=== WHAT TO DO ===
Each line of the records below that holds "computer" should be copied out.

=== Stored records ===
--- START ---
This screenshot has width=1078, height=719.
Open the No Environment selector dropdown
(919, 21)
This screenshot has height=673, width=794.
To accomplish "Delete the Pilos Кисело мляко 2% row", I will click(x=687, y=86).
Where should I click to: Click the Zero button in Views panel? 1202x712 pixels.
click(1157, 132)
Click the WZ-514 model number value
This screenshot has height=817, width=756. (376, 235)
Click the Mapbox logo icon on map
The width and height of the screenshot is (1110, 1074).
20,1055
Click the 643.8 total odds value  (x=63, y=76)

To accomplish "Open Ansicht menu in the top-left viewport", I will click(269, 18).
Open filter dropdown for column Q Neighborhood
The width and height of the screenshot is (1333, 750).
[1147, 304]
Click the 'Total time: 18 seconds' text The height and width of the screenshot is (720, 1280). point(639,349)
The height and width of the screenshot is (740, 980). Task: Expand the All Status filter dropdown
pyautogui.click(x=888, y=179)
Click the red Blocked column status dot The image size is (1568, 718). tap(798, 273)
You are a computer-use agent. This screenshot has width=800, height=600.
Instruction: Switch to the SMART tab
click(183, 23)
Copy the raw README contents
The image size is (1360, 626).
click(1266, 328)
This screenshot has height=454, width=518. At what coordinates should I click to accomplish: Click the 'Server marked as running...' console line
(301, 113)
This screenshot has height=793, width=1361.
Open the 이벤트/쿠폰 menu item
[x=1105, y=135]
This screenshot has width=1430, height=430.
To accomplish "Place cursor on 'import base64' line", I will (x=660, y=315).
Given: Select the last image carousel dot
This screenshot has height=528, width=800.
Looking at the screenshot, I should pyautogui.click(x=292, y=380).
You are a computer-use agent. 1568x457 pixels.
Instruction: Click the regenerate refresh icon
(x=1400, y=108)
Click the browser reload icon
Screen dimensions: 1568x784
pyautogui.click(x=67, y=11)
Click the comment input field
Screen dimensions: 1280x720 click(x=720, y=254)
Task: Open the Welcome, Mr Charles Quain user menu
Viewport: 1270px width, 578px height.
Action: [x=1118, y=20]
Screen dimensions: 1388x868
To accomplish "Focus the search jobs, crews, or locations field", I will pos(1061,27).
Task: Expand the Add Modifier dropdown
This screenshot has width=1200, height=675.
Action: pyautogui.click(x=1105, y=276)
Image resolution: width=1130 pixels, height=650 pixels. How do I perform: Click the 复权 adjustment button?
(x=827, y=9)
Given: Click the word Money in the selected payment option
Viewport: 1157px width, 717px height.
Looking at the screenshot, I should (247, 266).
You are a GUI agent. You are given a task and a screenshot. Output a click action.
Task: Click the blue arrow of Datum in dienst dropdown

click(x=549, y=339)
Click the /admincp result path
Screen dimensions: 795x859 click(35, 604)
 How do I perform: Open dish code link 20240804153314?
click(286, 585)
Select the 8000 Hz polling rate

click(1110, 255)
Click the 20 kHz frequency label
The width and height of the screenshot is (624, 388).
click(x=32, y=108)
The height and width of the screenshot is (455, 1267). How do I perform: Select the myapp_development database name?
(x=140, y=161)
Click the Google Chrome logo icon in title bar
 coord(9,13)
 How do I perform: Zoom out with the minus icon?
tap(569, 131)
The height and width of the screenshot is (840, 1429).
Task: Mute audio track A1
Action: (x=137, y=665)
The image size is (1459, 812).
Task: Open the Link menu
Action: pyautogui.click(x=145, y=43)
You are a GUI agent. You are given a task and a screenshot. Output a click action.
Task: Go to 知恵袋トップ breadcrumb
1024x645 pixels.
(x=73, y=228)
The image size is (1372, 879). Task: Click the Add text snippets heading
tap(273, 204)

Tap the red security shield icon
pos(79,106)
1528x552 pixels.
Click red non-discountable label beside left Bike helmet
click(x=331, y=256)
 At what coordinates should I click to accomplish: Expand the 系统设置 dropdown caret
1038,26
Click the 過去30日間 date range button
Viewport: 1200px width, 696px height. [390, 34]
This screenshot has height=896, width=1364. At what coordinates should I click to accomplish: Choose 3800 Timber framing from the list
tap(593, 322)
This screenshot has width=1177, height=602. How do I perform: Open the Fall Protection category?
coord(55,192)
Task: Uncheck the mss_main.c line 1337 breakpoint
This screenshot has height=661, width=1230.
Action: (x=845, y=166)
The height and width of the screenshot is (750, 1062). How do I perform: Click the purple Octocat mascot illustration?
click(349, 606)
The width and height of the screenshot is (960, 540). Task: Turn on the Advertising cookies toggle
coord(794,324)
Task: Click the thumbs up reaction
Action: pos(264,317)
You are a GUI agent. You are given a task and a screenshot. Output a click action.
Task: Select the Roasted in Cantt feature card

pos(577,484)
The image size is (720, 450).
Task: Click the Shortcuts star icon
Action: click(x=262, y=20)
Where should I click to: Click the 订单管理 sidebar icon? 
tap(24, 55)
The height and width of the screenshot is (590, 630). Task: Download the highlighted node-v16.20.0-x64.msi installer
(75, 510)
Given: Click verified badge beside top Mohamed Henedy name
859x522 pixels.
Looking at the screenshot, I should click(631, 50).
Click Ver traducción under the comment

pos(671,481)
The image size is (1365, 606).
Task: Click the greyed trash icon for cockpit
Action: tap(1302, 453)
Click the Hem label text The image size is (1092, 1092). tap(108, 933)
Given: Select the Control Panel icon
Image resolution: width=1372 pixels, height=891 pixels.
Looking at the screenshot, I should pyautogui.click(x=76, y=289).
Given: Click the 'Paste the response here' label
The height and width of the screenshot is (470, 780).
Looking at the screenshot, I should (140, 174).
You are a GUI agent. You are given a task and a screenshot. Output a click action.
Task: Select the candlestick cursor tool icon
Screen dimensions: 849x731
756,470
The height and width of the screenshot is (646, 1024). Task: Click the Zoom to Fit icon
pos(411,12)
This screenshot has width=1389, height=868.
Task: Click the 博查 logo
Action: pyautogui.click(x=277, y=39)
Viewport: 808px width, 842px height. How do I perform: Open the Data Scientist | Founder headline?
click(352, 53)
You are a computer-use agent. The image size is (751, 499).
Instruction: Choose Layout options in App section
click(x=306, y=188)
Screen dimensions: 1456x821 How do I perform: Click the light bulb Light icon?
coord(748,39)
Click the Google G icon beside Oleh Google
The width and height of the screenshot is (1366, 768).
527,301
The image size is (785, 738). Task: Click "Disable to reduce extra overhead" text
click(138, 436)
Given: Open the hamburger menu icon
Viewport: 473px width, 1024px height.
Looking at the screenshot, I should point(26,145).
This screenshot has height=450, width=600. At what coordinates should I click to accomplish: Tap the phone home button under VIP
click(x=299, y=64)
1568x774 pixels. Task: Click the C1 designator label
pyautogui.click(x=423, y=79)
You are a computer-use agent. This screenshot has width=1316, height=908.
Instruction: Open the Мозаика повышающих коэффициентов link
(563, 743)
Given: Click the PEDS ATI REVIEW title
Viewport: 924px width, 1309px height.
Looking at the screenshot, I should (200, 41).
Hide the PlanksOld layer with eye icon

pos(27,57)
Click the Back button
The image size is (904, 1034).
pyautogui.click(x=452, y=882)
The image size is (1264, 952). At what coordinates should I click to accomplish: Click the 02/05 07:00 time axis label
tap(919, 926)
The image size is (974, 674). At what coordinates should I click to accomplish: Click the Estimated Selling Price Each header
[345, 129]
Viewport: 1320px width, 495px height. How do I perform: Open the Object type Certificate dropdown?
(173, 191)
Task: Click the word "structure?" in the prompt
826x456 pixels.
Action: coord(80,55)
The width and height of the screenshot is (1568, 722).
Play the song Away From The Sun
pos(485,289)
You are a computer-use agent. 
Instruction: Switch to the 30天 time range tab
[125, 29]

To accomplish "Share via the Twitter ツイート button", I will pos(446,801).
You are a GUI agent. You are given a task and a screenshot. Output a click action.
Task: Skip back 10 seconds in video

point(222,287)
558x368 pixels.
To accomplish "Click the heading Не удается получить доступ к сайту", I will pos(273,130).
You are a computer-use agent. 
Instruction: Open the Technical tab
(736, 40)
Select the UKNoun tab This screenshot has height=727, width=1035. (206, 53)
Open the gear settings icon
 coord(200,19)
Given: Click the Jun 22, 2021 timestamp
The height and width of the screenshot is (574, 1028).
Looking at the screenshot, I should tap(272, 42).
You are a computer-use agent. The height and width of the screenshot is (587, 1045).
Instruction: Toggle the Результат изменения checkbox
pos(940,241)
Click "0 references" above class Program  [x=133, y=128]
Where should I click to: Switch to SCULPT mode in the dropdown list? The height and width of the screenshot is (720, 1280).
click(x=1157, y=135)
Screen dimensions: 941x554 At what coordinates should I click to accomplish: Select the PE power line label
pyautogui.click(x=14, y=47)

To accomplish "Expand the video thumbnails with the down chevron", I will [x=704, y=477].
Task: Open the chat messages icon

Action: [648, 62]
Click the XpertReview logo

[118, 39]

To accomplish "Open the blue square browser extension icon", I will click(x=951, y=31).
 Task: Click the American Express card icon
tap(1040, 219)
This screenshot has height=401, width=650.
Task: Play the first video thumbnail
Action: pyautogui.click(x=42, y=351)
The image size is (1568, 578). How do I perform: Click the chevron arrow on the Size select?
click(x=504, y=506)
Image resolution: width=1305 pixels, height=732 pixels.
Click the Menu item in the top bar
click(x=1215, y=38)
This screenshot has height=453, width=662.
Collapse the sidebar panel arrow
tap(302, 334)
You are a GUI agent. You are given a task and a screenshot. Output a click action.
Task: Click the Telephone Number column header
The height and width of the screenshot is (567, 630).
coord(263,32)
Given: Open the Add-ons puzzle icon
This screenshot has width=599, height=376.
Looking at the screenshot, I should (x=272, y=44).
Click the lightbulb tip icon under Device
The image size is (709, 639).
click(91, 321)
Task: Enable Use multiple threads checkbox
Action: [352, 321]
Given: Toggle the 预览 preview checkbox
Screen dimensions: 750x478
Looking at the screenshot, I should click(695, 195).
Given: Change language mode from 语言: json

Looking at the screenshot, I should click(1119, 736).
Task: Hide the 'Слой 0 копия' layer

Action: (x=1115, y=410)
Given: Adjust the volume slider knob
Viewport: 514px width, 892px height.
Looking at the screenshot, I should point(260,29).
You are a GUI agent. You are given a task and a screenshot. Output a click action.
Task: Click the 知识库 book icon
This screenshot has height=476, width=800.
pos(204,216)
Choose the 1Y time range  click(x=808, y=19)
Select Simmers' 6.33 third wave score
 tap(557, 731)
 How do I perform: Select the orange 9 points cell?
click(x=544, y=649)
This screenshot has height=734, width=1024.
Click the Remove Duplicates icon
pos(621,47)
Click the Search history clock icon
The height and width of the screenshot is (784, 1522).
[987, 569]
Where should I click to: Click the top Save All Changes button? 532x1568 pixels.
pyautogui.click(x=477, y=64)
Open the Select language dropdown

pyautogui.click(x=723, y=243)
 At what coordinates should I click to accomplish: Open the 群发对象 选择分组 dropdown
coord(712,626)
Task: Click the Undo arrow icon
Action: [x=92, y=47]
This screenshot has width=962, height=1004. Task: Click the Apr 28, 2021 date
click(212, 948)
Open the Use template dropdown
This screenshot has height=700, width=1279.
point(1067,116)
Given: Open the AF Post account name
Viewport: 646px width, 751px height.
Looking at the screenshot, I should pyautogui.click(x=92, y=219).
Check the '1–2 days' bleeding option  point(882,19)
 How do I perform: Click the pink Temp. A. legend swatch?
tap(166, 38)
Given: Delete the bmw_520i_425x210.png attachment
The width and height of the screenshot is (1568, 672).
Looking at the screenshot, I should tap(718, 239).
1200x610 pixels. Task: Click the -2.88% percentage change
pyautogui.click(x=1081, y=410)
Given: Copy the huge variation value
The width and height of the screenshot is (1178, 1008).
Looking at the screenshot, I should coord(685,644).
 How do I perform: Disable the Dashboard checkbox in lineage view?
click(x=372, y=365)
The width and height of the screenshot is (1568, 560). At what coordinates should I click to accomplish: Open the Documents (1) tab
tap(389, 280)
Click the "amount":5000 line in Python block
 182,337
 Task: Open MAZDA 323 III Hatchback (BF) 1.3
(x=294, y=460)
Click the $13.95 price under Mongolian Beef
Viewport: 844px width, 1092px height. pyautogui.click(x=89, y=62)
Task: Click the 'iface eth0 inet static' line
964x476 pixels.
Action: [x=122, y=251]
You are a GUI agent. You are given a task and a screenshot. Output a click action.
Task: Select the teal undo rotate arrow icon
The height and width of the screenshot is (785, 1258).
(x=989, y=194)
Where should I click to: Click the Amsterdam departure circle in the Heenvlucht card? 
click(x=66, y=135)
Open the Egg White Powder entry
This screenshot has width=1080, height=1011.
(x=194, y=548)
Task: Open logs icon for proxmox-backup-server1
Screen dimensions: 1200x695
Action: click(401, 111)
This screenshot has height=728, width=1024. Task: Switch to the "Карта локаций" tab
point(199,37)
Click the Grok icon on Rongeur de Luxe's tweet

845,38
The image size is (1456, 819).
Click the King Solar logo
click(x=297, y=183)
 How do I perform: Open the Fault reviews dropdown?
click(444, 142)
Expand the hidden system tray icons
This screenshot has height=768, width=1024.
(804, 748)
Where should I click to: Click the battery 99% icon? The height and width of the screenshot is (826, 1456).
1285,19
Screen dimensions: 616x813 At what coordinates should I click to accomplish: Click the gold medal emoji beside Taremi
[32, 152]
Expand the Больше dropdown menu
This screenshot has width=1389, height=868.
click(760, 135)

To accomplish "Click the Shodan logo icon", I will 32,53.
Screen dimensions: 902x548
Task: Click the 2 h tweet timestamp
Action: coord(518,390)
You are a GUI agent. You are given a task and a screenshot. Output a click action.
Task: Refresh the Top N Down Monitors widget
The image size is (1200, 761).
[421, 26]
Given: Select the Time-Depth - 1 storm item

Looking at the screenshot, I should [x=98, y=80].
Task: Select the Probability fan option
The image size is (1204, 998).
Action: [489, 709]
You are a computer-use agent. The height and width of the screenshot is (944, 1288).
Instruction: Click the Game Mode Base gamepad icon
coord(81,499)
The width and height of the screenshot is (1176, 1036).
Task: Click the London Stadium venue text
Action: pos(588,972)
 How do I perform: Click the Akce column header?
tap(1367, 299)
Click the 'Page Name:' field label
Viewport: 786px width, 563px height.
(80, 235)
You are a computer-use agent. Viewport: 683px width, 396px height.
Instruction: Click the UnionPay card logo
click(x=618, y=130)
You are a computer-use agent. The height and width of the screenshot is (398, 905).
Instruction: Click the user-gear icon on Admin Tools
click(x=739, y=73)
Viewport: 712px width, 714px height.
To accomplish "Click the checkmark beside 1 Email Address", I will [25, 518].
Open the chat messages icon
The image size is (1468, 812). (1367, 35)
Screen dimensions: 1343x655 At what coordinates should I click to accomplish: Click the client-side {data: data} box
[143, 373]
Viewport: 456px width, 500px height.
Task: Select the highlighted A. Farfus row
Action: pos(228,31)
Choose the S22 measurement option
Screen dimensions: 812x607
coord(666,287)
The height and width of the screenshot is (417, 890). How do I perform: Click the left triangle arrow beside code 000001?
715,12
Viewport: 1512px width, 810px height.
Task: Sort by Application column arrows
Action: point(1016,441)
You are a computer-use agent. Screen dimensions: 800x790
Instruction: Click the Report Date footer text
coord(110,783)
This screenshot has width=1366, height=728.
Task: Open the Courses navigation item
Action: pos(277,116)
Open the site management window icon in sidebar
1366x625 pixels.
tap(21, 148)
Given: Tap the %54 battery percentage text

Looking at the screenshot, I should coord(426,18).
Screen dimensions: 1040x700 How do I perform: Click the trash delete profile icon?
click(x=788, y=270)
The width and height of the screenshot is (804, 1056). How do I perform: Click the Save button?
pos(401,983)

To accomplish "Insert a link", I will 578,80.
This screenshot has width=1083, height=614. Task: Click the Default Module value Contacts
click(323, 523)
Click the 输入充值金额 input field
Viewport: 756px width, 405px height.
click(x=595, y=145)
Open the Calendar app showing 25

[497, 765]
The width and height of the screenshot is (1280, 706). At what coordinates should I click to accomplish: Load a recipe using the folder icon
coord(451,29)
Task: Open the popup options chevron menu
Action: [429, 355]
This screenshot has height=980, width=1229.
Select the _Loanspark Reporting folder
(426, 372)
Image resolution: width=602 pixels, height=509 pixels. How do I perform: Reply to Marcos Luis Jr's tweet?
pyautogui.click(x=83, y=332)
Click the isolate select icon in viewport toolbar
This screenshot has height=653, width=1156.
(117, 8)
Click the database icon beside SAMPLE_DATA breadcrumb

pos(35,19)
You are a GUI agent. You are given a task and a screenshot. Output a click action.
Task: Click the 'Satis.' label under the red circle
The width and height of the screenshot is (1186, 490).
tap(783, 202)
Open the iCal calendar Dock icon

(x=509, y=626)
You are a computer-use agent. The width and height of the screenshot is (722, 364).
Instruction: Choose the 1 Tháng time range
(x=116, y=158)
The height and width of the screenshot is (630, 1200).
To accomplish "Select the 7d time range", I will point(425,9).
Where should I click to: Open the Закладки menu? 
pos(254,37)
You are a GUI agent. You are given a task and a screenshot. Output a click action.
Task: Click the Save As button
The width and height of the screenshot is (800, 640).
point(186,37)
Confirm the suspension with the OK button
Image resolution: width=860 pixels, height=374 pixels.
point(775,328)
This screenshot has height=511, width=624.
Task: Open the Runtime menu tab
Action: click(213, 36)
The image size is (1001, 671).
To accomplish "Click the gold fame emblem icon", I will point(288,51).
--- END ---
=== EXERCISE SOLUTION ===
You are a computer-use agent. This screenshot has width=800, height=600.
You are a computer-use agent. 1568x457 pixels.
You are a computer-use agent. The image size is (751, 499).
You are a computer-use agent. This screenshot has width=1316, height=908.
You are a computer-use agent. 
You are a computer-use agent. 
You are a computer-use agent. The height and width of the screenshot is (587, 1045).
You are a computer-use agent. The height and width of the screenshot is (944, 1288).
You are a computer-use agent. Viewport: 683px width, 396px height.
You are a computer-use agent. The height and width of the screenshot is (398, 905).
You are a computer-use agent. Screen dimensions: 800x790
You are a computer-use agent. The width and height of the screenshot is (722, 364).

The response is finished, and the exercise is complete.